» **Task description**
Pick up the forum thread about taking up snowboarding at an older age and carry it on past its last line.

» **Text extract**
■ ■ ■

Good for you man, I'm glad you made it out for a ride. 

Keep at it, snowboarding is just like any other physical activity, if your body's unaccustomed to the sport and new muscles are called into service that were previously inactive, you're going to be sore. But also, like any other sport, with a little time and practice, your technique will improve, your body will adapt and the soreness will subside. I'm pushing 50, I've been riding for about 15 years and I only feel a little soreness after the first couple rides of the year. Yeah sure, I get tired at the end of the day, but I'm not sore unless I've tweaked something, ala crash and burn... 

So keep at it, unless your seriously out of shape, the soreness will abate and the only concern you'll have is, when can I get back on the mountain!

Have Fun and Good Riding


----------



## stoepstyle (Sep 15, 2008)

My dad can do blacks not very well and hes 50 and he learned about 3 years ago so I say go for it


----------



## laz167 (Nov 27, 2007)

Riding is very physical, it also depends on how active your are? Couple of week's ago I took a female co-worker who is in great shape in her early 20's and even play's in a women's contact football team (NY sharks) I beleive. we rode from about 11am - 3pm, at 3pm she tell's me that she usually pushes herself when she work's out and whatnot, "but right now I cant anymore I'm beat" she say's which I laughed at.:laugh: Snowboarding is very physical, people tend to think cause your riding sideways on a plank it's easy. also note I'm 38. Keep it up with time It should get easier.


----------



## Guest (Feb 11, 2009)

Lawbreaker2 said:


> But I tell my kids time flies by at this age seem like yesterday I was 21 so play hard and have all the fun you can while you are still young.




TOO true, 33 here going strong almost 34. Been boarding since I was 19. I have 2 girls 8-10 I take them almost every weekend, this is their first season, hope to ahve them shreddin with dad soon.


----------



## maf05r6 (Mar 3, 2008)

I rode the lift the other week with someone who was 52. He was going down the slopes just as well as all the teens that were there. Keep it up and you will be fine.


----------



## Guest (Feb 11, 2009)

Calories Burned - Snowboarding

Your Weight in Pounds: 205
Minutes Spent Exercising: 300

Calories Burned: 2970
Calories Burned for

I usually ride abotu 7 hours hard not continuous with lift times and all so I figured in 5 hours of ride time. Amazing what kind of calorie burn you get. So I would say it only makes you halthier minus sprains, strains, breaks ect... LOL


----------



## v-verb (Feb 1, 2009)

paulperroni said:


> Hello!
> I am new to the forum and practically new to the sport.
> Snowboarded for the 1st time last year, learned pretty quickly and fell completely in love!!! Can't wait to go again in March... I dream about it! I just love it!
> 
> ...



LOL!!!!!!!!!!!! I'm 50 and started this year:laugh:


----------



## wrathfuldeity (Oct 5, 2007)

■ ■ ■

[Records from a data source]
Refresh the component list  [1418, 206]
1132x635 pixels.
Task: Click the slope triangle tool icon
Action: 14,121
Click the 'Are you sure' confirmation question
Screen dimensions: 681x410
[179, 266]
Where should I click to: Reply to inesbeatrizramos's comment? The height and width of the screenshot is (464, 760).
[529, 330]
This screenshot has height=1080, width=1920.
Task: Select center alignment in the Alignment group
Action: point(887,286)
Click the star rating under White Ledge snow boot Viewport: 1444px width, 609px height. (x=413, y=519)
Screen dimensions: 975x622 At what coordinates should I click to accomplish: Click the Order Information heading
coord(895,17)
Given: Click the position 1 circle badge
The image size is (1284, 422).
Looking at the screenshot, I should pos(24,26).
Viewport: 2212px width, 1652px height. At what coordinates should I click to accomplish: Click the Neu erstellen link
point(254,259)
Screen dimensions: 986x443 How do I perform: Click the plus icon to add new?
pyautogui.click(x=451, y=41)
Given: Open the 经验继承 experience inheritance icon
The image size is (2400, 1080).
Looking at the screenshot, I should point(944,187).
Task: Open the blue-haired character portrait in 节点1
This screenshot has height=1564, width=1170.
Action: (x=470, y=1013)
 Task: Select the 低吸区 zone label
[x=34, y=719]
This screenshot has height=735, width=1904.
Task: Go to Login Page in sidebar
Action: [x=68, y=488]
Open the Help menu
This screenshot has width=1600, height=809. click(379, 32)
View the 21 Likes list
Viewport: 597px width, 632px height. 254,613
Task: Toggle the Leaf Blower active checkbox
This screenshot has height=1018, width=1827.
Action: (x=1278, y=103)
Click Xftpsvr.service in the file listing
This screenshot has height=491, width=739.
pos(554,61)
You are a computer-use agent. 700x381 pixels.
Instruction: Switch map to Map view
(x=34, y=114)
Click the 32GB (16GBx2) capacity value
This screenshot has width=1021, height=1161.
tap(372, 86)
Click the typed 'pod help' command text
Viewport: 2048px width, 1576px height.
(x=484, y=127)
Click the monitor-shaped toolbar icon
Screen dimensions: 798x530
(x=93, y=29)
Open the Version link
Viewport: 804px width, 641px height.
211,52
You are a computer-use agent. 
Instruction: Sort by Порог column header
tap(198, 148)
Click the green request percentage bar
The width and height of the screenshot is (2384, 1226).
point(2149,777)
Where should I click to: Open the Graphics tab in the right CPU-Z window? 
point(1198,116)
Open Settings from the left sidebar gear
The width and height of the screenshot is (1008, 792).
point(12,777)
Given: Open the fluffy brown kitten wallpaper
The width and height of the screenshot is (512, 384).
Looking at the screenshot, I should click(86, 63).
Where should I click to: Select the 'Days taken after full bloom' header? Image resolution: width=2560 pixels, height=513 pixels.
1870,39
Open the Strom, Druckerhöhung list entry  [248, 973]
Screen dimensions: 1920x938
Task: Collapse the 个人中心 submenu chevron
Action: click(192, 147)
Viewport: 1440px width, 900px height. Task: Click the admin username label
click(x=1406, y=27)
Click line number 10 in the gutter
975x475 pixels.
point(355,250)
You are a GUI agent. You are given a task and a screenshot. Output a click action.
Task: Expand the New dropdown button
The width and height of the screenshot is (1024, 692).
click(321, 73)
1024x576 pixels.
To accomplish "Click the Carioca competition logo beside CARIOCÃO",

■ ■ ■

» **Answer to the task**
I'm 50 and started with my 7 yr old daughter 7 years ago when I was a desk jockey and severely out of shape...had never skied. Currently reasonable for 50 yrs old; doing double blacks and ducking ropes, chutes, trees, small drops and jumps, moguls, straight airs, boxes, and switch. However I cannot keep up with my now 14 year old daughter who literally bombs runs, spins...working on f/b 540's, jumps, grabs, does one footed blue and green runs, rides switch faster than my regular and has no problems with chutes, trees or anything else. 

Personally, its a great thing to do with your kids...definitely quality time, get to know their peers who think you are the badass and they wish their mom or dad could/would ride with them. Definitely start the kids early if you can...they become natural riders...the daughter rides better than her 2 older brothers because she started earlier...regularly starting to see 2-4 year olds getting on boards.

As for the wife...well you are spending time with the kids...and not at some titty bar....and then when you are 50 and look and feel like 35...her friends will be jealous and she will feel like a cougar.

It also gets easier, you become a more efficient, fall less and are in better shape...first couple days of the season are always tough even though I try to keep in shape all year in prep for snowboard season.


----------



## wrathfuldeity (Oct 5, 2007)

Zee said:


> True that too... or my wife's voice in the back of my head saying "Of you die, I'll kill you":laugh:


Haha, my wife ask if I got the life insurance paid up.


----------



## v-verb (Feb 1, 2009)

wrathfuldeity said:


> I'm 50 and started with my 7 yr old daughter 7 years ago when I was a desk jockey and severely out of shape...had never skied. Currently reasonable for 50 yrs old; doing double blacks and ducking ropes, chutes, trees, small drops and jumps, moguls, straight airs, boxes, and switch. However I cannot keep up with my now 14 year old daughter who literally bombs runs, spins...working on f/b 540's, jumps, grabs, does one footed blue and green runs, rides switch faster than my regular and has no problems with chutes, trees or anything else.
> 
> Personally, its a great thing to do with your kids...definitely quality time, get to know their peers who think you are the badass and they wish their mom or dad could/would ride with them. Definitely start the kids early if you can...they become natural riders...the daughter rides better than her 2 older brothers because she started earlier...regularly starting to see 2-4 year olds getting on boards.
> 
> ...


Fantastic! Maybe there's hope for me!:thumbsup:


----------



## paulperroni (Dec 22, 2008)

Great posts guys!!! Really encouraging!
Forget 50... I will definitely keep at it until I turn 60 then! hahahaaaaa!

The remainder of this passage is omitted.